Please return the lines of the data that contain "NHỰA".

(Source material Opens)

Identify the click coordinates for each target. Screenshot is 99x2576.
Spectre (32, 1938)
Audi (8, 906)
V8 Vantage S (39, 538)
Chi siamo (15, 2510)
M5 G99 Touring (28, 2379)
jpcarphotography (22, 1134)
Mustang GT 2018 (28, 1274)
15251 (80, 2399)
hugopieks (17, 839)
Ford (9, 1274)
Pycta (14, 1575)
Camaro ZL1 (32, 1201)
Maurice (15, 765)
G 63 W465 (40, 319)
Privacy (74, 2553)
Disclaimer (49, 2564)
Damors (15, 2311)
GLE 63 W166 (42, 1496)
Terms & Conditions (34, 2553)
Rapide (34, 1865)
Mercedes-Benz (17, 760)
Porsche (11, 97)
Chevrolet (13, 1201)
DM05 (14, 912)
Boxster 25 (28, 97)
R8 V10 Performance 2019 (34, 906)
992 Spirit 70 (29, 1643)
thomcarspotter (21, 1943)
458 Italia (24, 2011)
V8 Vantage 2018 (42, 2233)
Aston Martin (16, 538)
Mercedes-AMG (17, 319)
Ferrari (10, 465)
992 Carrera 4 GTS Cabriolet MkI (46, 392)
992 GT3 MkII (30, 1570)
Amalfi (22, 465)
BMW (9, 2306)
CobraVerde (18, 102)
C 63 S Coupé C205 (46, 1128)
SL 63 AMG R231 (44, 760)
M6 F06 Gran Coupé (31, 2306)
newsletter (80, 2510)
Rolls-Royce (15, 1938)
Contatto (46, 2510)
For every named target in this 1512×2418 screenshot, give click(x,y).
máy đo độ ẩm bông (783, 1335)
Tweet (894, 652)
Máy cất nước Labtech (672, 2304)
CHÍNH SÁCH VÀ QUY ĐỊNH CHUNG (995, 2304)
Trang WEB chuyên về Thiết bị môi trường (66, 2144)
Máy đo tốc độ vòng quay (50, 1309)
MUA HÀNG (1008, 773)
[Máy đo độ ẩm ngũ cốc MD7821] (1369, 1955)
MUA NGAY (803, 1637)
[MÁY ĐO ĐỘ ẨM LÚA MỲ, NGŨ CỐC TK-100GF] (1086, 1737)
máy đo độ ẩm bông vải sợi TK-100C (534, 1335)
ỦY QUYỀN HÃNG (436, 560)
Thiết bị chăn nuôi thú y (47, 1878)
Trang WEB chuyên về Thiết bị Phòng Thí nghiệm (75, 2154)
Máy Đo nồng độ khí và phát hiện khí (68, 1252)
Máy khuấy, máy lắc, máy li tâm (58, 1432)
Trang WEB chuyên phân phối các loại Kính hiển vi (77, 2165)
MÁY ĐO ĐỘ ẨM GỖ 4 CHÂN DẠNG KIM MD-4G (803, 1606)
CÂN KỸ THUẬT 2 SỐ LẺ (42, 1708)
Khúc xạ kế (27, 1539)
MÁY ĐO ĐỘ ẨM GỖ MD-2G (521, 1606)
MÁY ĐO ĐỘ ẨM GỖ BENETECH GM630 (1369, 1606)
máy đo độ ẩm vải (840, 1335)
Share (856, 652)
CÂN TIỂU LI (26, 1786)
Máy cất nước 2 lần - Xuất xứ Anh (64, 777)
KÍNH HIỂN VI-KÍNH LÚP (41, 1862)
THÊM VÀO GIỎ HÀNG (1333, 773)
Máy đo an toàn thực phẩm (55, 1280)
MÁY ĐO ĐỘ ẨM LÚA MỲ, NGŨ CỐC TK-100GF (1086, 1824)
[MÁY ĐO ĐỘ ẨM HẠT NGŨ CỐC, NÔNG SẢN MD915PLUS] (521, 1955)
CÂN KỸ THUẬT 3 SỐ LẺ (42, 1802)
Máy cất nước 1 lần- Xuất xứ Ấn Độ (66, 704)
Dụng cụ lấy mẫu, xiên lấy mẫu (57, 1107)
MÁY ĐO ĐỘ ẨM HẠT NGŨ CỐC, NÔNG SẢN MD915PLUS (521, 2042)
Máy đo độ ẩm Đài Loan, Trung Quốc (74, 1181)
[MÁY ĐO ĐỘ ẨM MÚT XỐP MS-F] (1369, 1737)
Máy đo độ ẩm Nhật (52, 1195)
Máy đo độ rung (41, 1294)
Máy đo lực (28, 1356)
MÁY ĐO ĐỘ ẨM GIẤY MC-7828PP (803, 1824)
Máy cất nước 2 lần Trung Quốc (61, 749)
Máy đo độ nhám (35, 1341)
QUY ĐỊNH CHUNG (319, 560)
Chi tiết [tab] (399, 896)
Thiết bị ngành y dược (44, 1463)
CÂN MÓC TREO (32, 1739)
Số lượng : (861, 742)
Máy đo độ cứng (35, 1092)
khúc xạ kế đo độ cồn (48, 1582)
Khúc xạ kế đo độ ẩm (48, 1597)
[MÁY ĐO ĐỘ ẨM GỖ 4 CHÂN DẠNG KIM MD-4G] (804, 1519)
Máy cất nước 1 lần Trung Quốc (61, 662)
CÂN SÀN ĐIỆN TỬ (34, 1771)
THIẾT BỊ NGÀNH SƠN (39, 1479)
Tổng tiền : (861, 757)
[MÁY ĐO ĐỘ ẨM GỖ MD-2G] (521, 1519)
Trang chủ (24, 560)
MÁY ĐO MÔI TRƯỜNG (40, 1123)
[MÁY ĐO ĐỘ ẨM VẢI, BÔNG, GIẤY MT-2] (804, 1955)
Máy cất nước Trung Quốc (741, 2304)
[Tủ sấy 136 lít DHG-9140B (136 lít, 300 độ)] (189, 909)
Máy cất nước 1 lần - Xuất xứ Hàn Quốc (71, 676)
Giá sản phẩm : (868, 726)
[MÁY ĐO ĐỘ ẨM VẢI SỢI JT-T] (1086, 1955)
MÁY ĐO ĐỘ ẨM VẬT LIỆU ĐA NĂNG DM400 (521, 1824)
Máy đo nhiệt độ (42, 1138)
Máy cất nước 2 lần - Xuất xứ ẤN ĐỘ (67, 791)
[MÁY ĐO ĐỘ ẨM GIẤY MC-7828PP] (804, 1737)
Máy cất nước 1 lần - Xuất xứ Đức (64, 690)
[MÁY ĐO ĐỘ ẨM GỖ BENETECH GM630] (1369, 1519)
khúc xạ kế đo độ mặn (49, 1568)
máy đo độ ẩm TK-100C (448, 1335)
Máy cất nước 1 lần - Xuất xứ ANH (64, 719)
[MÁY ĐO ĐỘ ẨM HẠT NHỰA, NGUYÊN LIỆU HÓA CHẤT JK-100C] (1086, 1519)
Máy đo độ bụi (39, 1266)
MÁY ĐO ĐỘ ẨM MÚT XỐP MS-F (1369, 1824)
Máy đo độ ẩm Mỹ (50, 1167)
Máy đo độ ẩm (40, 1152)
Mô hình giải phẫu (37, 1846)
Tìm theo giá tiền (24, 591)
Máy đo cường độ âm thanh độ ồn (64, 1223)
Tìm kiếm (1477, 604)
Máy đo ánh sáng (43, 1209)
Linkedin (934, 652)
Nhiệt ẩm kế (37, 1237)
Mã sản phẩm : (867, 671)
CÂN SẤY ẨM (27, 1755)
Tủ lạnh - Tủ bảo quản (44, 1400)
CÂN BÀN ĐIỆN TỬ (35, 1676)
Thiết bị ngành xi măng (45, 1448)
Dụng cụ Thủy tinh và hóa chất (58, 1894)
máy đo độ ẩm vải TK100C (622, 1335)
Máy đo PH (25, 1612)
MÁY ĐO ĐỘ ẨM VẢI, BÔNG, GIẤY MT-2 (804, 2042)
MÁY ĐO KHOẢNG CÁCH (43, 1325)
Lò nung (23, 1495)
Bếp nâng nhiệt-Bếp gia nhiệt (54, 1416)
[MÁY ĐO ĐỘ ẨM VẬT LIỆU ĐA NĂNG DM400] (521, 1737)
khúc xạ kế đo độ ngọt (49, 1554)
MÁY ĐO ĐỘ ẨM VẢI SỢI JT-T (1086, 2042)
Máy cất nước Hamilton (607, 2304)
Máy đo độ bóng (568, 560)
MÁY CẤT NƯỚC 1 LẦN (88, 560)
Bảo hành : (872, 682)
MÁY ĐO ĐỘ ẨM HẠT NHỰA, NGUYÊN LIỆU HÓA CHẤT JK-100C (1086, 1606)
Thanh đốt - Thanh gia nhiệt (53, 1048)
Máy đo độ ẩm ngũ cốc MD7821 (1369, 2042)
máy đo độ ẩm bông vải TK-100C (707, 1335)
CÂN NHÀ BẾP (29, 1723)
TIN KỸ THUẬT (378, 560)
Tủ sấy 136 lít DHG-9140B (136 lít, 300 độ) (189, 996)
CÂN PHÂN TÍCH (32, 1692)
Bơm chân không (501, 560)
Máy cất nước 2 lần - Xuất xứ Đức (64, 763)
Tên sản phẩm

(Source material Closes)

● **Answer for the task**:
[MÁY ĐO ĐỘ ẨM HẠT NHỰA, NGUYÊN LIỆU HÓA CHẤT JK-100C] (1086, 1519)
MÁY ĐO ĐỘ ẨM HẠT NHỰA, NGUYÊN LIỆU HÓA CHẤT JK-100C (1086, 1606)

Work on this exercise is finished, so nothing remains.